You will doubtless be familiar with the game "Six Degrees Of Kevin Bacon". The central premise runs thus: so formidable is Bacon's influence on the last generation of American cinema that virtually any Hollywood actor, living or dead, can somehow be linked to Bacon in no more than six steps.
If you were to play a similar game in the world of football, there are a number of names you could start with. You could look at Johan Cruyff or Rinus Michels, architects of the Dutch school in the 1970s. Or the maverick Marcelo Bielsa, currently at Marseille, whose uniquely idiosyncratic approach has won a legion of devotees from Pep Guardiola to Mauricio Pochettino. But one look at the landscape of modern European football is enough to end the discussion. It is a map drawn, above all, by Louis van Gaal.
As Van Gaal prepares to face his former assistant Jose Mourinho for the first time in English football, it is a decent moment to take stock of his dynasty. Whether it is via Mourinho, Guardiola or Frank de Boer, all protégés at Barcelona in the late 1990s, Van Gaal's fingerprints are all over European football.
The current managers of Bayern Munich, Barcelona, Chelsea, Ajax, PSV Eindhoven, Liverpool, Zenit St Petersburg, Southampton and Spain Under-21s are all direct or indirect descendants of Van Gaal. In addition to his own success with Ajax in 1995, you could legitimately offer Van Gaal partial credit for six of the last 11 Champions League wins: three for Barcelona, two for Mourinho and one for Bayern Munich - Philipp Lahm believes his influence is still being felt.
The Nou Camp during Van Gaal's tenure became one of the most successful managerial finishing schools the game has ever known. In the years since, "Barcelona" has a sort of blue-chip brand in coaching, the one word on a manager's CV that is guaranteed to open doors. "We had a strong dressing room, really strong personalities," Oscar Garcia, who went on to manage Brighton and Watford, said in an interview with the Evening Standard this year. "Everyone was trying to help everybody. A lot of us have gone on to be managers."
Stylistically and tactically, many of the foundations were laid by Cruyff between 1988 and 1996. But it was Van Gaal who played a decisive role in the development of the two pre-eminent managers of our generation. At the age of 26, Guardiola was quickly identified not just as a midfield general, or a leader, but as a visionary. "He could speak like a coach, even then," Van Gaal said.
Mourinho's experience was markedly different. When Barcelona sacked Bobby Robson in 1997, Mourinho fully expected to follow him out of the door.
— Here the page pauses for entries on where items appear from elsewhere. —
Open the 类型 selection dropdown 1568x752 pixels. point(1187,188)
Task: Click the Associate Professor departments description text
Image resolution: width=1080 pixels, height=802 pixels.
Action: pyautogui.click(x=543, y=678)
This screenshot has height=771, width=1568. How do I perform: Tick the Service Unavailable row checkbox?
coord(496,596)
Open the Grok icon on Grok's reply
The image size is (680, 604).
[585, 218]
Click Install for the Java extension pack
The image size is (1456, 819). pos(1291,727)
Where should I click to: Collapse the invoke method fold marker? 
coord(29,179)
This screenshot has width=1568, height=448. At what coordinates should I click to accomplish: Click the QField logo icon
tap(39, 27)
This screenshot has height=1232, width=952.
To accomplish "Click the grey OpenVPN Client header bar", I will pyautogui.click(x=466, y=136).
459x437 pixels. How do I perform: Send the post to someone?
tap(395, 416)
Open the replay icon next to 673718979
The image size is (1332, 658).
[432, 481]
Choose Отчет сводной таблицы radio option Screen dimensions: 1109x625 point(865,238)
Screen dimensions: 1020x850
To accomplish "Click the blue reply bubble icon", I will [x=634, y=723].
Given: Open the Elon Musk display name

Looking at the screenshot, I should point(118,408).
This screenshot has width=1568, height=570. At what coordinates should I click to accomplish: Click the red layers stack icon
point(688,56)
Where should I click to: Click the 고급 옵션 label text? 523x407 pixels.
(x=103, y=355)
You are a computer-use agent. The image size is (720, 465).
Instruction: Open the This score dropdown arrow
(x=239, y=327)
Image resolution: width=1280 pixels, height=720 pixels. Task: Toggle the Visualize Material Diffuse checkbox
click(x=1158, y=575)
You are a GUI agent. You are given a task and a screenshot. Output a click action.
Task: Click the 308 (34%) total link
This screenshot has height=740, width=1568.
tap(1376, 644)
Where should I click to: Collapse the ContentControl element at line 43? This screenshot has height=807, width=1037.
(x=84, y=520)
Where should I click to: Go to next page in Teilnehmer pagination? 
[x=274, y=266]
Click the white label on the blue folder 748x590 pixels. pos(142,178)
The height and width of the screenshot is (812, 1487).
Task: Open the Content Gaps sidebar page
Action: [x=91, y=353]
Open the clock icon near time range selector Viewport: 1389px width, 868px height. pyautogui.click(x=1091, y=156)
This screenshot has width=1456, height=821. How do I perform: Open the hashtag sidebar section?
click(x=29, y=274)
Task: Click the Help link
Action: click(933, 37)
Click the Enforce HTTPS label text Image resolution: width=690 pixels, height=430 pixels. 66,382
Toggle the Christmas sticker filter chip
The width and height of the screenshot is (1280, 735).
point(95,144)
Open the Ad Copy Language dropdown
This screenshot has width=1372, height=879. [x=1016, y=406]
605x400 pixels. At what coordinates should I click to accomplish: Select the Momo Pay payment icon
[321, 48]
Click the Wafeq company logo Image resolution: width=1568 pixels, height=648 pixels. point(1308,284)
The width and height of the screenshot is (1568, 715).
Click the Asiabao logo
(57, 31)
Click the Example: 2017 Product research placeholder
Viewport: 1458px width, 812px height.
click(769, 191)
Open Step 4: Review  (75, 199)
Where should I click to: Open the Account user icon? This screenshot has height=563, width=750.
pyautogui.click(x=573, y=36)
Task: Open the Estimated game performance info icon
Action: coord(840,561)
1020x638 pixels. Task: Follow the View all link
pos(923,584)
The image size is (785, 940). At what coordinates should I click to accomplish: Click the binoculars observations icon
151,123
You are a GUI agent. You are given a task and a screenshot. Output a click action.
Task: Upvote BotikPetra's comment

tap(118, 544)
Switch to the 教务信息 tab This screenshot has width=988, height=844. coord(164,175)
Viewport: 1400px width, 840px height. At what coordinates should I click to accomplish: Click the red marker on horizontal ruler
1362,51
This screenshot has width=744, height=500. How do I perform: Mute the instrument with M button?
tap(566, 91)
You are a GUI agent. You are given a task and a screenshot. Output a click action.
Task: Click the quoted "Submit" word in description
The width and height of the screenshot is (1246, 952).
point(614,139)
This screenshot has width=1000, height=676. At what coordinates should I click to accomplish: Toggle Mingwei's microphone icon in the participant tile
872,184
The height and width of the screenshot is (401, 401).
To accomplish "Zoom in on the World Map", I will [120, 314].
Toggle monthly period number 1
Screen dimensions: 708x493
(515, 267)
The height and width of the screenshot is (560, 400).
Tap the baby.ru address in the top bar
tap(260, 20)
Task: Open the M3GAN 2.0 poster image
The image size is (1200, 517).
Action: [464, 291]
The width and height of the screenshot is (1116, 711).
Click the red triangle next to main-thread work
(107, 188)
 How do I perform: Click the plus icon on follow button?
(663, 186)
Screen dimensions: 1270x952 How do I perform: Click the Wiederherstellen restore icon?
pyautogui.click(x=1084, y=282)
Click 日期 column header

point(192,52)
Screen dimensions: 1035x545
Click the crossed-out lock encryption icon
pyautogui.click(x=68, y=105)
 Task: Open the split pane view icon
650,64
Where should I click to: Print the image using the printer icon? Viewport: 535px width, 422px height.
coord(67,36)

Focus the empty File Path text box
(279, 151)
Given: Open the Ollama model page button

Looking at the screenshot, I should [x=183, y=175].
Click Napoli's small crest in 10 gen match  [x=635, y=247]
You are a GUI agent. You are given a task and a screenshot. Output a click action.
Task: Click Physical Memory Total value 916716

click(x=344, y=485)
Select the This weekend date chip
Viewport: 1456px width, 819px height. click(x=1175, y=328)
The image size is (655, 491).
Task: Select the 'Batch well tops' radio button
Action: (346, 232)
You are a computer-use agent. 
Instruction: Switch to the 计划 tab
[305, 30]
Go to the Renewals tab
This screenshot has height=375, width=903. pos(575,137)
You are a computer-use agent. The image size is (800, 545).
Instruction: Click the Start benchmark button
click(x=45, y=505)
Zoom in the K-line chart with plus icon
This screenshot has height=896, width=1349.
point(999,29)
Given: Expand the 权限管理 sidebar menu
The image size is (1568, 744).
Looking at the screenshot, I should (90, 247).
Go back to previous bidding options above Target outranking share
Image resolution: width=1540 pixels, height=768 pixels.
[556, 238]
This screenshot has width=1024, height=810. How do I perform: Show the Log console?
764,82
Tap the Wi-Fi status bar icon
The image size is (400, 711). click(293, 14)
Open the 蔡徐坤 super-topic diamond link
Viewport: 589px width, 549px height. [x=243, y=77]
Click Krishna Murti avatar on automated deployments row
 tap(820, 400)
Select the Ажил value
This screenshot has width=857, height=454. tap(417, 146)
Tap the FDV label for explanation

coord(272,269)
Those at the club described him, somewhat condescendingly, as El Traductor – The Translator. "I sometimes think I was the only guy at the club who believed in Jose," Van Gaal said.
Van Gaal persuaded Mourinho to turn down a job as Benfica's assistant coach, and for two years the pair were almost inseparable. They lived just 15 metres apart in the beach resort of Sitges, and would spend long days and nights talking about little but football. Eventually, however, Mourinho's ambition outgrew his job description, and when he departed it was not on entirely amicable terms. When they met in the 2010 Champions League final, Van Gaal accused Mourinho of playing defensive football, a complaint that Mourinho described as "like throwing sand in your eyes".
But then, Van Gaal has often had an uneasy relationship with his protégés. He fell out with Ronald Koeman when he returned to Ajax as technical director in 2004. He also alienated Hristo Stoichkov during his second spell at the club, with Stoichkov later describing him as a "total fool" with a "large head and small brain".
Yet for all that, the man's influence remains undiminished. From Barcelona to the Baltic, from Anfield to Amsterdam, Van Gaal disciples populate top jobs across the continent. They differ greatly in style and character. And yet if one trait unites them all, it is a steadfast adherence to the cult of the manager.
For them, the manager is not merely the occupant of a job, but as someone who can, through tactics and personality, be the single most transformative force at a football club. Even Mourinho's own managerial offspring, the likes of Steve Clarke and Brendan Rodgers and Andre Villas-Boas, obsessively invoke one of Van Gaal's favourite buzzwords: "philosophy".
Van Gaal did not invent the idea of football manager as ideologue. But arguably, he has done more to spread it than anyone else.